Ormai viviamo in un mondo insensibile, indifferente, poco colto e ricco di tutte le forme di cattiveria.

L’argomento da trattare era: alberi, suolo e sottosuolo, tre illustri sconosciuti a molti cittadini.

Gli alberi, assieme a tutti i vegetali, sono esseri viventi a cui dovremmo dire grazie, perché, senza di essi, la vita non sarebbe stata possibile su questo pianeta. Come tutti gli esseri viventi necessitano di uno spazio vitale da rispettare. Il sistema nutritivo differisce dagli altri esseri per il semplice fatto determinato dalla loro immobilità. Lo spazio vitale principale è determinato dal volume di suolo capace di fornire acqua e minerali per creare, assieme all’anidride carbonica, presa dall’aria, i composti quaternari che formano il loro corpo e quello di tutti gli esseri viventi. Questi stanno alla base della lunga catena alimentare presente su questa terra.

I consumi di acqua sono notevoli specialmente nei climi caldi. Un albero, di medie dimensioni, in estate deve disporre da cento a duecento litri d’acqua al giorno e questa deve essere reperita nel suolo in cui le radici si sono diffuse. La dimensione radicale dipende dalla morfologia del suolo e del sottosuolo. Nel nostro caso – terreni dell’altipiano modicano – il suolo, dello spessore di poche diecine di centimetri di profondità, poggia su una crosta calcarea impenetrabile. Questa condizione porta le radici di qualsiasi pianta a percorrere lunghissimi itinerari in superficie, fino a completare le strutture assimilanti necessarie alla sua esistenza.
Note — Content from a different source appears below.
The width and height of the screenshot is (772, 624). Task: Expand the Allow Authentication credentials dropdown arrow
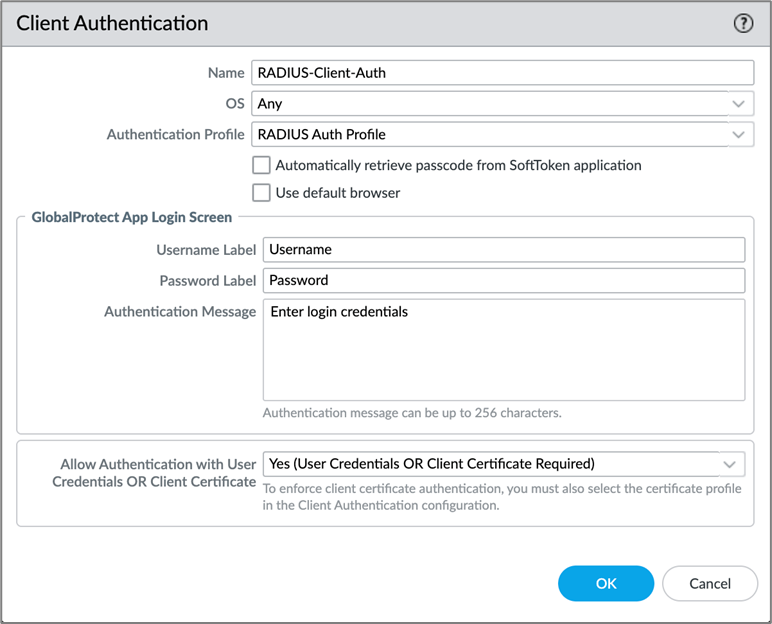[730, 464]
I volumi del nostro terreno si estendono in superficie e non in profondità.

Le piante a radice chiamata fittonante, possono veder rispettate le loro caratteristiche solo nei terreni alluvionali con struttura omogenea fino a sufficiente profondità, ma nei suoli giacenti su roccia affiorante, sono costrette a serpeggiare in superficie fino ad affiorare e scomparire nella ricerca di nutrienti.

La non conoscenza della consistenza del suolo e del sottosuolo crea le condizioni di affioramento delle radici con i problemi creati alle strutture murarie cittadine.

Per un impianto di alberi di alto fusto, cioè che possono superare i dieci metri di altezza, bisogna creare una zolla di terra di almeno otto metri cubi per pianta e questo con lo scavo della roccia e il riempimento in terra.

L’albero sarà sempre carcerato, ma darà meno problemi.

A ciò si aggiunge la mancata fornitura dei nutrienti, acqua, sostanze minerali e sostanza organica, cioè il letame. La sostanza organica attiva ha la funzione di riequilibrare gli ecosistemi terricoli, che in natura si attuano con la caduta delle foglie. Ma l’uomo di città ignora la funzione delle foglie, carcerando le piante sotto i marciapiedi. Le foglie, naturalmente, cadono per dare ai conviventi radicali un alimento alternativo, per lasciare in pace le loro radici. E’ un modo di convivere con i parassiti e i simbionti. Le piante quindi vivono in uno stato di miseria. Rubare per uno stato di necessità, non è reato, ma alle piante non è perdonato niente. Fanno eccezione i pupilli dei vivaisti, nobilitati e venduti a caro prezzo.

Sarei lieto conoscere le piante, con radici educate, consigliate per il reimpianto, come pure le opere di risanamento della zolla di terra che le ospiterà, nella certezza della presenza di radici di piante resinose come i pini, in disfacimento.

Le piante di pino di Via Silla in cinquanta anni di vita hanno determinato solo il sollevamento dei marciapiedi di pochi centimetri, mentre non si notano escrescenze sul manto stradale, come è constatabile dalle foto allegate. Non si spiega quindi la drastica e misteriosa soluzione, se non con un atto di cattiveria connaturato nel costume del cittadino di una città desertificata.